Archiving and Purging – BPM Data – Part I
In the current enterprise application landscape, most of the organizations prefer the leading BPM and case management vendors for their ability to automate and streamline business processes. Many of these vendor solutions collect the key process and interaction metrics and data to provide a clear insight into operations and to provide better work force management for the operations team. On the flip side, this data collected adds to data maintenance and management challenges. Many applications and solution providers will consider data management and retention only after the solutions age as well as accumulate enormous data related to process, metrics and interactions. Before the IT and the business team close on the approach to data retention and purging, the collected data would have already started to impact the applications.
I have seen this pattern across most of the organizations that we have consulted, ranging from leading financial services, and health care to insurance providers. All these organizations have faced a hard time in defining a strategy and solution to their “Data Archiving and Purging” initiatives.
If I am to list the top reasons, as per my observations, on why these organizations struggle with these initiatives, it would be as follows:
♦ Lack of better insight into the data collected and managed within the BPM solutions.
♦ Concurrence between different Stake holders (Legal, Business Operation, Data Management and IT) on the requirement of data retention and accessibility.
This leads to cost over-runs of archiving and purging initiatives as well as slipping schedules.
Slippage in archiving projects, as always, has a ripple effect in BPM applications, and if I were to list a few of them, they would be as follows:
♦ Major Impediment to regular data backup and maintenance.
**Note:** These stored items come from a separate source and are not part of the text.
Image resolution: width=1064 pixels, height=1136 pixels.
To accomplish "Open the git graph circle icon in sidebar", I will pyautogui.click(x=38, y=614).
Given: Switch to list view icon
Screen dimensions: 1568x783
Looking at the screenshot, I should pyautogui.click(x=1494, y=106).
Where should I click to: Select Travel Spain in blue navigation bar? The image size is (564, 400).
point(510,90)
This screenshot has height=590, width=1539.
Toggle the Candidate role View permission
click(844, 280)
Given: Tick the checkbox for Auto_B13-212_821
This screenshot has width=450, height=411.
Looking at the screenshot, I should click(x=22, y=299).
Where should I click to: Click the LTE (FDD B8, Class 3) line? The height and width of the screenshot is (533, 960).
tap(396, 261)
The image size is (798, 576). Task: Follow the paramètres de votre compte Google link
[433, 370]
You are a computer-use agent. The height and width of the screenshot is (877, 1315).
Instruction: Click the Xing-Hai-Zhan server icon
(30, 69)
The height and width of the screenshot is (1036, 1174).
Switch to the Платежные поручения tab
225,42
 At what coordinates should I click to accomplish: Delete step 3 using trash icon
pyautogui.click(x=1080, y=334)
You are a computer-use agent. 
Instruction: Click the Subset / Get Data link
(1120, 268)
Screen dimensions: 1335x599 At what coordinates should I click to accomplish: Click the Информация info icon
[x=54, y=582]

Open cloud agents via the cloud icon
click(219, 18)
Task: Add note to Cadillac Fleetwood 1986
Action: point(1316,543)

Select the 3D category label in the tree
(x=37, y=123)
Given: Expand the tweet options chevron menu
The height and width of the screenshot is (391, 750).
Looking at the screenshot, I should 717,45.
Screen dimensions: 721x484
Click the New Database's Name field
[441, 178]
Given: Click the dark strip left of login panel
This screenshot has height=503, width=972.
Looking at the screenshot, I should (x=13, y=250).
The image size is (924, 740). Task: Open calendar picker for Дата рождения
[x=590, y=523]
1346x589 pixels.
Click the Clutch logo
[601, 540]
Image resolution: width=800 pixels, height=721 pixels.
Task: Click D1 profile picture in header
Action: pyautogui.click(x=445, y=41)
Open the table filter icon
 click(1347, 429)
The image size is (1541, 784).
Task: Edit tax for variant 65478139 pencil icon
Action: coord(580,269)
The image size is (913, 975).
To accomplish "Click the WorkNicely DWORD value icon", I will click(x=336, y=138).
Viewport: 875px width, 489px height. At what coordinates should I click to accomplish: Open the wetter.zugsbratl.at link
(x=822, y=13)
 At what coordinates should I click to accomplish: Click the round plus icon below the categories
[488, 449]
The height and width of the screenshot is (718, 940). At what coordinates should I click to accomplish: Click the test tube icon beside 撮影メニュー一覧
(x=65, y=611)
♦ Performance of solutions degrade.
♦ Increase in cost of infrastructure to maintain accumulated data.
♦ Non-compliance of regulations.
♦ Delays in upgrades and migration initiatives related to software and hardware infrastructure.
In this series of blog, I would try to elaborate the approach and solutions related to Arching and Purging data within BPM.
To start with, let us first get to some of the basics of Data Arching, so What is Data Archiving?
“Data archiving is the process of moving data that is no longer actively used to a separate data storage device for long-term retention. Data archives consist of older data that is still important and necessary for future reference, as well as data that must be retained for regulatory compliance.”
— Courtesy World Wide Web.
First, the word of caution would be to never jump into the solution before understanding the key characteristics of the BPM solution that you are dealing with. These are the few high level steps that I would recommend.
Step 1: Understand the data and business process managed by the solution.
Step 2: Develop an insight into the Regulations and Compliance aspects of Data Retention
Step 3: Untangle the knots around the requirement of Data retention and Accessibility
Step 4: Understand the infrastructure and the existing Archiving solution
Step 5: Define the need for Archiving
Step 6: Negotiate the requirement from stake holders
Step 7: Draft a general approach and solution to Archiving
Step 8: Specialize the solution to each BPM applications.
We would explore each of these steps in detail in this series, but before that, I would request everyone to remember that the common design mantra for BPM is “Do not use BPM application as System Of Records”.